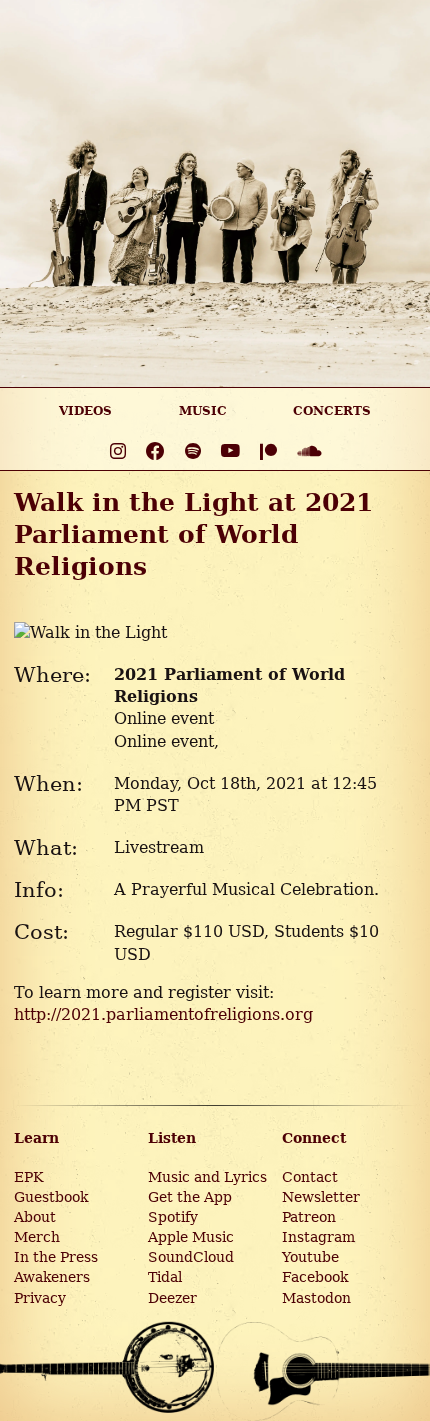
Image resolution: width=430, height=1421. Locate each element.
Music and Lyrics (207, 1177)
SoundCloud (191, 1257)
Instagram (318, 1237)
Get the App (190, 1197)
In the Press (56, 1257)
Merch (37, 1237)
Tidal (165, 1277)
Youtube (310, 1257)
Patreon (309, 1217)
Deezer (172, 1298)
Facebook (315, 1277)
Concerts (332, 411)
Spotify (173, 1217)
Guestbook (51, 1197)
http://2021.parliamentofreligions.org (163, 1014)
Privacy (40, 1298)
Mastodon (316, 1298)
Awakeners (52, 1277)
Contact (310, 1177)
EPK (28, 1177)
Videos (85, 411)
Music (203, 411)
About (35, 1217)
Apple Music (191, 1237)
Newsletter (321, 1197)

» **TRY IT**: Print the material above verbatim, no images.

» **RESULT**:
Image resolution: width=430, height=1421. Locate each element.
Music and Lyrics (207, 1177)
SoundCloud (191, 1257)
Instagram (318, 1237)
Get the App (190, 1197)
In the Press (56, 1257)
Merch (37, 1237)
Tidal (165, 1277)
Youtube (310, 1257)
Patreon (309, 1217)
Deezer (172, 1298)
Facebook (315, 1277)
Concerts (332, 411)
Spotify (173, 1217)
Guestbook (51, 1197)
http://2021.parliamentofreligions.org (163, 1014)
Privacy (40, 1298)
Mastodon (316, 1298)
Awakeners (52, 1277)
Contact (310, 1177)
EPK (28, 1177)
Videos (85, 411)
Music (203, 411)
About (35, 1217)
Apple Music (191, 1237)
Newsletter (321, 1197)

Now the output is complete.